Karl Schiller, dem legendären SPD-Wirtschaftsminister (er saß in den Kabinetten Kiesinger und Brandt I) wäre es niemals eingefallen, ein hohes Parteiamt anzustreben. Er schuf das berühmte Gesetz zur Förderung der Stabilität und des Wachstums der Wirtschaft. Gabriel wurde Wirtschaftsminister, um einerseits die Wirtschaft, andererseits die SPD zu stabilisieren und wachsen zu lassen: Er wollte als Parteichef zugleich die Wirtschaftskompetenz der SPD demonstrieren, er wollte zeigen, dass die SPD Wirtschaft kann. Das ist ehrenwert, aber nicht die originäre Aufgabe des Parteichefs.

SPD-Chef und Wirtschaftsminister: das ist eine Versuchsanordnung, welche die SPD zerreißt - auch wenn die Mehrheit für Gabriel bei der Ceta-Abstimmung stattlich aussieht. Sie ist dem Wahlkampf geschuldet, der nicht mit der politischen Enthauptung des Parteichefs beginnen sollte. Gewiss: Gabriel hat einiges erreicht in den Ceta-Nachverhandlungen; aber den vielen Ceta-Kritikern in und außerhalb seiner Partei reicht das nicht.

Er hat die Kritiker gestreichelt, überzeugt hat er sie nicht

Für viele ist nur ein totes Ceta ein gutes Ceta. Sie sind traumatisiert von den neoliberalen Erfahrungen und haben keine Lust darauf, dass die SPD und die Republik in den alten Gleisen, wenn auch mit von Gabriel angezogener Bremse, weiterfährt. Viele Sozis sehnen sich danach, dass die SPD wieder Anschluss hat an eine der großen gesellschaftlichen Bewegungen der Gegenwart, wie sie die Anti-TTIP- und Anti-Ceta-Bewegung darstellt. Diesen Anschluss findet Gabriel nicht, auch wenn er die kritischen Debatten über Ceta noch so lobt. Er hat die Kritiker gestreichelt; überzeugt hat er sie nicht.
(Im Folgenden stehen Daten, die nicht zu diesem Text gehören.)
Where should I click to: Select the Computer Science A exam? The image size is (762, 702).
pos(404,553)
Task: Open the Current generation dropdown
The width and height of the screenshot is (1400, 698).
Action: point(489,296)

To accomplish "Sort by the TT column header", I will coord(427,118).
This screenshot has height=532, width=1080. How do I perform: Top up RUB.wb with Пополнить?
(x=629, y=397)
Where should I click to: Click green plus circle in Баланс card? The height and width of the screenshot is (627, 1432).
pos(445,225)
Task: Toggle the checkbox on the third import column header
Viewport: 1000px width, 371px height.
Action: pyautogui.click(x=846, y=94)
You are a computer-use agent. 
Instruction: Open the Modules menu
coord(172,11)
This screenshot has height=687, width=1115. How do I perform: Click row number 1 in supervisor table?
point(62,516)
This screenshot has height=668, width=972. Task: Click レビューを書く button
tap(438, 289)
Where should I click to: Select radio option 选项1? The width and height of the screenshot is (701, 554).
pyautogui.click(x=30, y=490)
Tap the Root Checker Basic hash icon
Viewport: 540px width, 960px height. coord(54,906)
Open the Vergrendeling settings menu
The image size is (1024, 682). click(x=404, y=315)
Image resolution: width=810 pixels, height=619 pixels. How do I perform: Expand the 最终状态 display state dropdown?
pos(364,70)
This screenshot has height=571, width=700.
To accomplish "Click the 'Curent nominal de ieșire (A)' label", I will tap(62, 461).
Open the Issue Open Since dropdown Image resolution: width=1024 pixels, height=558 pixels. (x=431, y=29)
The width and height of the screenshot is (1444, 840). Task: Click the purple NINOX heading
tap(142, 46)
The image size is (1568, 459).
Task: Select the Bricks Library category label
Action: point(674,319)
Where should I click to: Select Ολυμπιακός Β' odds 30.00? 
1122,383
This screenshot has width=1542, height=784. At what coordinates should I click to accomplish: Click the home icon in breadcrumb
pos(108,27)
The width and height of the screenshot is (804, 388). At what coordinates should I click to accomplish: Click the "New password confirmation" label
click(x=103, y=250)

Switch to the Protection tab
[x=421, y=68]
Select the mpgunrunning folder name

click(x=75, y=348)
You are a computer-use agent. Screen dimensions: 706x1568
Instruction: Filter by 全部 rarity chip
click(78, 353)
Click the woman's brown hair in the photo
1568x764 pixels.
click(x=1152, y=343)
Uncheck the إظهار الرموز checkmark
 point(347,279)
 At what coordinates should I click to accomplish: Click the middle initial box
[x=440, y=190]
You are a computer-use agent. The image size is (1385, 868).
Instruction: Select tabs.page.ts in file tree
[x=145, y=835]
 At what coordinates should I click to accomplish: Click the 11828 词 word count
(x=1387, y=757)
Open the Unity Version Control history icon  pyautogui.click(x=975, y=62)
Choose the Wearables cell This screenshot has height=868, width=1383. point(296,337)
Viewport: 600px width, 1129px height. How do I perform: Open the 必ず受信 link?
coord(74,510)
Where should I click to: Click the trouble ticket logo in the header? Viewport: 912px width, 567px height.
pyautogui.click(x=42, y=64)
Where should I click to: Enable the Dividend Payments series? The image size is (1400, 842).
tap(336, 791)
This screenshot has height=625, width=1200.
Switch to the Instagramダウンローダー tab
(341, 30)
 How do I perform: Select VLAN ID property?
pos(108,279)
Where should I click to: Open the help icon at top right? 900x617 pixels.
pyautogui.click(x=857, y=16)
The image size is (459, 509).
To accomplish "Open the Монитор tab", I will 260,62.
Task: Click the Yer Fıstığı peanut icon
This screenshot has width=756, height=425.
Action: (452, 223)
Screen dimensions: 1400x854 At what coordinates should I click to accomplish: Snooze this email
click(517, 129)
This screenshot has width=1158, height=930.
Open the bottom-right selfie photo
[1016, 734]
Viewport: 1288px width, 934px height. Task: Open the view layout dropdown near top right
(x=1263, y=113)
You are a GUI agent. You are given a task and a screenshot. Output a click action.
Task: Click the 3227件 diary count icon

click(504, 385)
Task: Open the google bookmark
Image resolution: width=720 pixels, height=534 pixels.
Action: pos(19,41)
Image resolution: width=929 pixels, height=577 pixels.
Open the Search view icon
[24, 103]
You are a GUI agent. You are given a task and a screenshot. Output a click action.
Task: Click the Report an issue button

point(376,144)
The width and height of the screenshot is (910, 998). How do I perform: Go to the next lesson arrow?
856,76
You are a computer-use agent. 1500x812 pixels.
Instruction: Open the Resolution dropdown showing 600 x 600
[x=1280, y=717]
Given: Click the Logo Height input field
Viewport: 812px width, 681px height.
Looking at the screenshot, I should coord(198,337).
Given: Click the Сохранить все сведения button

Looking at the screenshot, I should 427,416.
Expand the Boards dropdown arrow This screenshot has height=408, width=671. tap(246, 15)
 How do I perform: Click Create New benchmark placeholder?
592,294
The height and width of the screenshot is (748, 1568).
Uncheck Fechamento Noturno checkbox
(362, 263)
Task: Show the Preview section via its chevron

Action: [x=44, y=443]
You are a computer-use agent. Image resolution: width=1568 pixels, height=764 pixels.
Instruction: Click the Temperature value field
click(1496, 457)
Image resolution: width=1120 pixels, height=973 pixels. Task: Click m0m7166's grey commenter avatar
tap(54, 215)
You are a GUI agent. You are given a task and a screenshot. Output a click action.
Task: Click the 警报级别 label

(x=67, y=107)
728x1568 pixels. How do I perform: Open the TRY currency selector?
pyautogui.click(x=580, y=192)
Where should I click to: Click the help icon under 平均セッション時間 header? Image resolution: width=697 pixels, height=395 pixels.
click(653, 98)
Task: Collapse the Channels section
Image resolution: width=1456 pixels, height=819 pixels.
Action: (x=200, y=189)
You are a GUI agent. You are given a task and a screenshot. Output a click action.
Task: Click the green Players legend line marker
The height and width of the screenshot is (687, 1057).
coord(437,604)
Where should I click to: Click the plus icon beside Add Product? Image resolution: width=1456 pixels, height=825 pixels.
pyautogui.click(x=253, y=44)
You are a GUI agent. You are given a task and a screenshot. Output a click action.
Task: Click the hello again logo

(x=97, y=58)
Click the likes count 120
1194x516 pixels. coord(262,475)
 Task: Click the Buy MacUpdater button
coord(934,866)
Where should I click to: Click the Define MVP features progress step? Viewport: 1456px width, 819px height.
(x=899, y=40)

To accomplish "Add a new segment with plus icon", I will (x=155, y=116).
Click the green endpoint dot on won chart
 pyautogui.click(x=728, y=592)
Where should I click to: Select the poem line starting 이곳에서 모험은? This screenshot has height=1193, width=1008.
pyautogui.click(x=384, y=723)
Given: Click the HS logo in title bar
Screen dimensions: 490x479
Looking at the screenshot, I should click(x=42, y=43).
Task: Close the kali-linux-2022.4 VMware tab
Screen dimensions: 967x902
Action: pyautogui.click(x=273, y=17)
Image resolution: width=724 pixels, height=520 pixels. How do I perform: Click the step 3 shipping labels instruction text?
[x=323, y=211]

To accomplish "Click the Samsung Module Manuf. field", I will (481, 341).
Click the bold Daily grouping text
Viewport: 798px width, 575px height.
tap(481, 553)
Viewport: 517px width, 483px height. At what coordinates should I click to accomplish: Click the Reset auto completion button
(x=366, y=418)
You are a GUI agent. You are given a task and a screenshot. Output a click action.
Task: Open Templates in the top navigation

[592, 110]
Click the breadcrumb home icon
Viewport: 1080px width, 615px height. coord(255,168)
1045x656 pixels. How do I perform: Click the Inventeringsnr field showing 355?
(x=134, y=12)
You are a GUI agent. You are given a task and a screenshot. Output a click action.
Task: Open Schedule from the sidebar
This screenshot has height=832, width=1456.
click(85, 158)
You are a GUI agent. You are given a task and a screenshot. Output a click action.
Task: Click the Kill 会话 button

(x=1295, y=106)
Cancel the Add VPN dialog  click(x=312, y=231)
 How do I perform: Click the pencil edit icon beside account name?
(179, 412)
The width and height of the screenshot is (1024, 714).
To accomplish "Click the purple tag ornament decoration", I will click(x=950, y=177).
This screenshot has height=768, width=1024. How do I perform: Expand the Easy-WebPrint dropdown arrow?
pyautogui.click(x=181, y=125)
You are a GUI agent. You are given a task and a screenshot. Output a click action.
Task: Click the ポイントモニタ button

Idealiter sieht die Arbeitsverteilung in einer Regierungspartei so aus: Die Minister arbeiten an den Projekten der Legislaturperiode, unterliegen dabei aber koalitionären Zwängen. Die Parteiführung denkt über die Legislatur hinaus, entwickelt große Linien, die sich auch mit der aktuellen Regierungspolitik kreuzen können. Ein solches kluges Spannungsverhältnis zwischen Partei und ihrer Regierungsarbeit kann eine Partei attraktiv machen. Da fehlt nicht nur der SPD einiges.